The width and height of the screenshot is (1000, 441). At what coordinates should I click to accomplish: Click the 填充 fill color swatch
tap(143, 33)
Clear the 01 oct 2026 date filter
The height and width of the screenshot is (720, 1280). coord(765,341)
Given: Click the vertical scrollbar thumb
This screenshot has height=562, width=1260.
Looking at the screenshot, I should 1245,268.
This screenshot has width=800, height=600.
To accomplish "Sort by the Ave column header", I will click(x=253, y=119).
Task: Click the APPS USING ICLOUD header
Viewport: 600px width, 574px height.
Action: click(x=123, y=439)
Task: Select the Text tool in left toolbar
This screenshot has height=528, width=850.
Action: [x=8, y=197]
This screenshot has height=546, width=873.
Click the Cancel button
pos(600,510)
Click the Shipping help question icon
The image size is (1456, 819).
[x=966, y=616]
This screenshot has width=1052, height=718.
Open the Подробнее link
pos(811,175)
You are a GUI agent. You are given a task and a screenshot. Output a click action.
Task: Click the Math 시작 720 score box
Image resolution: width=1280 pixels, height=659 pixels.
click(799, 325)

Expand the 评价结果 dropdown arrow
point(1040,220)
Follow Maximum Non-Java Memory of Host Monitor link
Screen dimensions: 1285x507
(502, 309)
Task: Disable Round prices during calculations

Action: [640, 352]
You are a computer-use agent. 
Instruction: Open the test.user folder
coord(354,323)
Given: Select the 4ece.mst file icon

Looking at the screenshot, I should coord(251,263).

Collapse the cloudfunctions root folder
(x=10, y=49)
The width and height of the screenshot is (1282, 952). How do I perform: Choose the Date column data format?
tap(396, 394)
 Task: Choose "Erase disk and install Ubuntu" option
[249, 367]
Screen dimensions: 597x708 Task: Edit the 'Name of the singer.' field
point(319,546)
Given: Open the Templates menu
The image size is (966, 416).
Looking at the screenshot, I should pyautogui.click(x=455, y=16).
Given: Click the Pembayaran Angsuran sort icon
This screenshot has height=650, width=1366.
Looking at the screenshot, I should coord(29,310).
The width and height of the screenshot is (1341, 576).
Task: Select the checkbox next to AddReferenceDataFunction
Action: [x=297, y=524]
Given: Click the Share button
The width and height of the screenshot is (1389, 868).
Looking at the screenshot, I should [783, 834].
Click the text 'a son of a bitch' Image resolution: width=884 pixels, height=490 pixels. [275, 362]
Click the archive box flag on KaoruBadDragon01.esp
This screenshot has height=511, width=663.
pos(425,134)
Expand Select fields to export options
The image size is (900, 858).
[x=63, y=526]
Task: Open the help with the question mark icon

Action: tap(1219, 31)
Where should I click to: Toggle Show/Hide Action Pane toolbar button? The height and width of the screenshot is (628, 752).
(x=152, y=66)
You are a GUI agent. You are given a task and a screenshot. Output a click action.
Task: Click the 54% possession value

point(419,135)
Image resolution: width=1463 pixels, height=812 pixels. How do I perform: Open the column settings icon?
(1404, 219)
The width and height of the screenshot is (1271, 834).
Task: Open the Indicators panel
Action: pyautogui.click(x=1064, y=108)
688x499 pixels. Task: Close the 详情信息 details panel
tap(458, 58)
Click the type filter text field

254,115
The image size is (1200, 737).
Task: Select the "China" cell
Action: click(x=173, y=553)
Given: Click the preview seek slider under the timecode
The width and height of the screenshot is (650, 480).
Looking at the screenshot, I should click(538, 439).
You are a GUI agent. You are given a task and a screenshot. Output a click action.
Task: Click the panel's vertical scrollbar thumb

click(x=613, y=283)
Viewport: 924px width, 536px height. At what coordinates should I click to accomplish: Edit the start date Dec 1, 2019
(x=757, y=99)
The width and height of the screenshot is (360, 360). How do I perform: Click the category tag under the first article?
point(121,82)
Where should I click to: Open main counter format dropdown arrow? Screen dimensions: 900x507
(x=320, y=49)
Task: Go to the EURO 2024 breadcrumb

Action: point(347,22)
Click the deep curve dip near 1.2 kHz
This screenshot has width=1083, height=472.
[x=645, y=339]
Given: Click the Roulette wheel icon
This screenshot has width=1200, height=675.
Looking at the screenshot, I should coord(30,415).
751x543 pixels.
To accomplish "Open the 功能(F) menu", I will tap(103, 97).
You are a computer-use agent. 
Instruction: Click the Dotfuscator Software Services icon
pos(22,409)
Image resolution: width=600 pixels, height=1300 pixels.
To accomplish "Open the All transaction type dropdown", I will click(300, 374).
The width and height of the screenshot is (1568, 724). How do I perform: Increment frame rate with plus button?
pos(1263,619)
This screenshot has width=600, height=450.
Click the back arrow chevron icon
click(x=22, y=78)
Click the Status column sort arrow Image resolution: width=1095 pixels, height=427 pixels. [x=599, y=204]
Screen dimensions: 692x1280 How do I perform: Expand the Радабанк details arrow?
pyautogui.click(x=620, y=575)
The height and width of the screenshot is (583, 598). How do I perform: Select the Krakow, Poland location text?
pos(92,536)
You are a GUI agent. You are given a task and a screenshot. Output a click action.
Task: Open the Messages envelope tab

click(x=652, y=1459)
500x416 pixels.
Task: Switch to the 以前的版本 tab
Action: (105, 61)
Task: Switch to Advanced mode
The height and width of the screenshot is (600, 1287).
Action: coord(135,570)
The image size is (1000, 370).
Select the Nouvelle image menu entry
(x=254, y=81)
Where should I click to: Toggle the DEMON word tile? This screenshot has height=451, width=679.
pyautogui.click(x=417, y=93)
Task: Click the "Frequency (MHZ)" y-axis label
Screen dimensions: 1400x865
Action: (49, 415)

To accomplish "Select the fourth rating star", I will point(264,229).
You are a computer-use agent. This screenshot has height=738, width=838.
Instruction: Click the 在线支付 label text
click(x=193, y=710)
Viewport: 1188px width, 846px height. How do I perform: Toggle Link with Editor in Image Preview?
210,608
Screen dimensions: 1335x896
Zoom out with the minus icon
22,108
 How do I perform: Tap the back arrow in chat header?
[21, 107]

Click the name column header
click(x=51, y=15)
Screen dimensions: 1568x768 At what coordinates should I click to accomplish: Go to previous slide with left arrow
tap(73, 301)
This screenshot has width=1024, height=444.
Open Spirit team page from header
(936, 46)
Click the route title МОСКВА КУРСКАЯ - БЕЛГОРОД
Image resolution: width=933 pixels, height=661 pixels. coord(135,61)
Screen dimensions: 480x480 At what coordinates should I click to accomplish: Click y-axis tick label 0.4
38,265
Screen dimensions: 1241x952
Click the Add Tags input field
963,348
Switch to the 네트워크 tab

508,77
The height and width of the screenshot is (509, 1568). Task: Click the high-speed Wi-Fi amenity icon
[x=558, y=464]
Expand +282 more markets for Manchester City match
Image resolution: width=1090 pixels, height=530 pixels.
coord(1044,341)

- **Exercise goal**: Retype word for word everything in the listing above from the line that holds "Open the Подробнее link" down to the line that holds "Given: Click the Pembayaran". Keep both end lines and leave out the rest.

- **Written reply**:
Open the Подробнее link
pos(811,175)
You are a GUI agent. You are given a task and a screenshot. Output a click action.
Task: Click the Math 시작 720 score box
Image resolution: width=1280 pixels, height=659 pixels.
click(799, 325)

Expand the 评价结果 dropdown arrow
point(1040,220)
Follow Maximum Non-Java Memory of Host Monitor link
Screen dimensions: 1285x507
(502, 309)
Task: Disable Round prices during calculations

Action: [640, 352]
You are a computer-use agent. 
Instruction: Open the test.user folder
coord(354,323)
Given: Select the 4ece.mst file icon

Looking at the screenshot, I should coord(251,263).

Collapse the cloudfunctions root folder
(x=10, y=49)
The width and height of the screenshot is (1282, 952). How do I perform: Choose the Date column data format?
tap(396, 394)
 Task: Choose "Erase disk and install Ubuntu" option
[249, 367]
Screen dimensions: 597x708 Task: Edit the 'Name of the singer.' field
point(319,546)
Given: Open the Templates menu
The image size is (966, 416).
Looking at the screenshot, I should pyautogui.click(x=455, y=16).
Given: Click the Pembayaran Angsuran sort icon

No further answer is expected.